By Esme Laster
For most students, the importance of listening has been tactfully drilled into our minds by teachers, administrators, parents, and even some deceptively instructional television series. In kindergarten, you begin to hear catchy phrases you never forget instructing you to put on your listening caps, and to stop, look and listen–to which you respond “okay!” with a blind enthusiasm so that you can earn points on the leaderboard or win over your teacher. The message of these idioms seems to follow you throughout elementary and middle school as you face increasingly difficult academics and listening becomes a more necessary skill. By high school, listening should be second nature to us. Yet we still struggle to listen to each other.
It’s puzzling that a lack of listening becomes apparent in the class that is theoretically sustained by students’ ability to listen to one another. English class is based on sharing thoughts, questions, and analysis. It relies on discussion, or as Beacon English teacher Liz Kaufman puts it, on “building off of what the other person has said and through [that] deepening your understanding of the topic” at hand.
However, some students view English class an “echo chamber” rather than a truly interconnected experience. Why? Is it the innate competitive nature of Beacon students that inhibits us from listening and “building off” of one another? Or do we tend to think that it is more necessary to listen to a teacher or figure of authority rather than an equal, such as a peer? Or maybe, do we tune out for others because we suspect that we are not truly being heard ourselves?

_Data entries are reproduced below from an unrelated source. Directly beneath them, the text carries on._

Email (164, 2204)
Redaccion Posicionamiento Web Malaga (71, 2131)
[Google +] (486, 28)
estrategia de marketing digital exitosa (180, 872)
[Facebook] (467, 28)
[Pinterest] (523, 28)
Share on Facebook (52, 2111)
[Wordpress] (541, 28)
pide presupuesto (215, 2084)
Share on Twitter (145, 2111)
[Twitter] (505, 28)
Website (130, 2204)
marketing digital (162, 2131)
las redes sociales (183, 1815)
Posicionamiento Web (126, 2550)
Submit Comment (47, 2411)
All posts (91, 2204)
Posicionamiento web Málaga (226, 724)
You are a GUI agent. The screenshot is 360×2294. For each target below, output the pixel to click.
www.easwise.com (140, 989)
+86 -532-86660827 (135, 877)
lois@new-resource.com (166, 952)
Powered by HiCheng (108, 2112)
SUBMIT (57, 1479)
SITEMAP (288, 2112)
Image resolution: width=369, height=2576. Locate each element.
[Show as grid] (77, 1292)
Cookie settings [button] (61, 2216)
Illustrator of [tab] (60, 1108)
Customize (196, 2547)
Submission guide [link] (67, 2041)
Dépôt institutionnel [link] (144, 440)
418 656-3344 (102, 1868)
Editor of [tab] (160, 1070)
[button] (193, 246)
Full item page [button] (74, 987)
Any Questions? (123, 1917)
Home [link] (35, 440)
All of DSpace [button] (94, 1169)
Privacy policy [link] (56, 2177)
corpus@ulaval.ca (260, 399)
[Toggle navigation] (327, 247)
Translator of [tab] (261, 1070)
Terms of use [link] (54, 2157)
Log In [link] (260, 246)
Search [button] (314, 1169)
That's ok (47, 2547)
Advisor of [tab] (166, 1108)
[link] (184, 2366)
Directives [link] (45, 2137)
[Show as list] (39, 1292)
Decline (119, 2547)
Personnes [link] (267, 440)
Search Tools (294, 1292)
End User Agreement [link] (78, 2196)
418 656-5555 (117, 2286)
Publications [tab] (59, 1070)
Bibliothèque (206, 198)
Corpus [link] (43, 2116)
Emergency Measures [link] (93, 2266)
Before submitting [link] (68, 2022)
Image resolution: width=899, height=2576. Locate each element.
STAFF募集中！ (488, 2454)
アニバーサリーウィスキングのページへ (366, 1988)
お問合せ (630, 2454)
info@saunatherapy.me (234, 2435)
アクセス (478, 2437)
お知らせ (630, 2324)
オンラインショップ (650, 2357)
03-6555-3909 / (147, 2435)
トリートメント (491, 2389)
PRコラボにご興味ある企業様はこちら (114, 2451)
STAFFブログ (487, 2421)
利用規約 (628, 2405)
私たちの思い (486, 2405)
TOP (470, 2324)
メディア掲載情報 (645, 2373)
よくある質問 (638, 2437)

It is no secret that Beacon students are an impressive show of NYC high schoolers, which generates both a highly competitive and a highly stimulating academic atmosphere. It seems English class is where these two characteristics collide since English class requires students to curate original and sometimes abstract thoughts. Unlike other courses such as Math, Science, or even History, there is rarely an objective or fact-based way to participate in an English discussion. It is this uncertainty that can shift the classroom dynamic to a more competitive and intimidating one.
Beacon student Helena Milburn believes that “people tend to judge how smart someone is based more on how they speak or how confident they are when they speak, rather than by…what they’re actually saying.” Judgment by peers is always intimidating. However, judgment by peers in English class can feel especially personal. Sophomore Simone Kyle adds that English is “the most emotional class. It’s about life–what you say in English is about the way you perceive human nature.”
Therefore, it makes sense that students struggle building off of one another or making entirely authentic contributions to class discussions since it can feel like there is more emphasis on presentation than on substance. Whether this is a result of needing to “sound smart” or of feeling vulnerable and judged, this phenomenon can hinder the enjoyment and participation of Beacon students in English.
Although this may sound inevitable, there are ways to change the English class dynamic–specifically, by establishing trust. This is one of Ms. Kaufman’s primary classroom goals. She’s “invested in creating an environment where students trust [her] and trust each other.” Establishing trust among students and faculty enables us to share our ideas honestly, take interest in each other’s insights, and truly listen to one another.